Current single-cell perturbation technologies can already generate ultra-large-scale datasets spanning hundreds of millions of cells and covering thousands of perturbations. However, translating this data into actionable biological insights remains a critical bottleneck—existing solutions rely on complex pipelines, multi-tool integration, and highly specialized expertise, significantly slowing the pace of exploration. protoXell's product form directly addresses this gap: it provides an integrated, code-free environment where researchers can compare the effects of different perturbation experiments, dissect pathway-level responses within a point-and-click interface, and generate target discovery and drug repositioning hypotheses ready for wet-lab validation within seconds.

protoXell features a built-in AI interpretation engine called inXighter.
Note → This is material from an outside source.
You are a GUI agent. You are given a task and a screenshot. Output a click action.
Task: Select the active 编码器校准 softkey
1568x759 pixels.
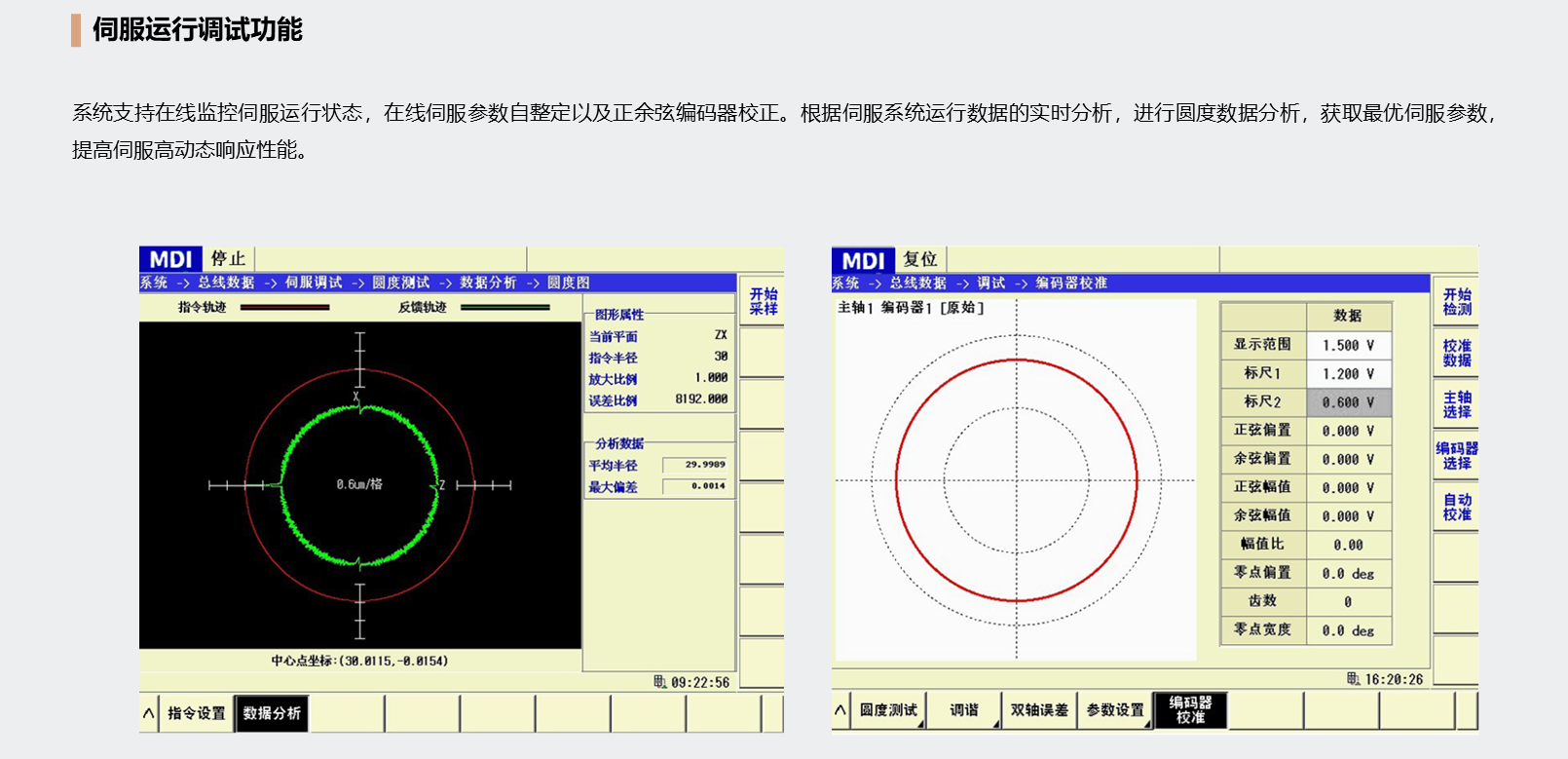(1190, 710)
Upon completing each analysis, this engine automatically maps molecular signals to known pathways and scientific literature, outputting mechanistic-level biological interpretations in text form. This capability compresses the interpretation work, which previously required bioinformaticians to manually consult literature and pathway databases, into instant, automated output. DataXight has long provided data engineering and bioinformatics services to biomedical institutions, and the knowledge graph that inXighter relies on is built upon this accumulated engineering experience.

Another structural capability of the product comes from its pre-loaded curated perturbation data catalog. This catalog covers over 150 million cells, spanning multiple cell lines, tissue types, compounds, and CRISPRi perturbations. Researchers can directly load analysis-ready datasets for cross-experimental comparisons without needing to build pipelines from raw data. For pharmaceutical companies with proprietary perturbation data, protoXell also offers enterprise-level deployment options, supporting the integration of private data with public reference datasets in cloud or on-premise environments.

In drug repositioning scenarios, protoXell's capabilities have received preliminary validation. A case disclosed by DataXight showed that the system, during a cross-compound perturbation comparison, identified a shared transcriptional response signal between the HIV protease inhibitor saquinavir and beta-adrenergic receptor agonists, revealing that these two pharmacologically distinct classes of compounds trigger partially overlapping biological responses at the cellular level. Such associations are typically difficult to discover using traditional single-target analysis methods and hold direct reference value for mechanistic research and finding new uses for existing drugs.

DataXight CEO Tuan Nguyen stated in the launch announcement that the team has spent years helping scientists understand the complexity of biological data. The goal of protoXell is not just to simplify analysis, but to enable researchers to accomplish analytical tasks that were previously out of reach—moving from perturbation data to mechanistic understanding, and ultimately translating that into better therapeutic decisions. Nguyen previously served as Vice President and General Manager at DNAnexus, leading the construction of multiple large-scale biomedical data platforms such as precisionFDA and St. Jude Cloud. DataXight's leadership team is similarly composed of seasoned professionals in bioinformatics and data engineering from companies like DNAnexus, QIAGEN, and BioTuring.

Single-cell perturbation data is entering a phase of explosive accumulation. As the data scale from combination drug screening, gene editing perturbations, and complex disease models continues to grow, how to transform molecular snapshots of hundreds of millions of cells into verifiable biological hypotheses has become a core efficiency bottleneck in the drug discovery process. The release of protoXell addresses the long-standing engineering gap between "processing data" and "understanding mechanisms." With the launch of the DNAnexus cloud version in June, the accessibility of this tool will expand from existing DataXight customers to the broader biopharmaceutical research community.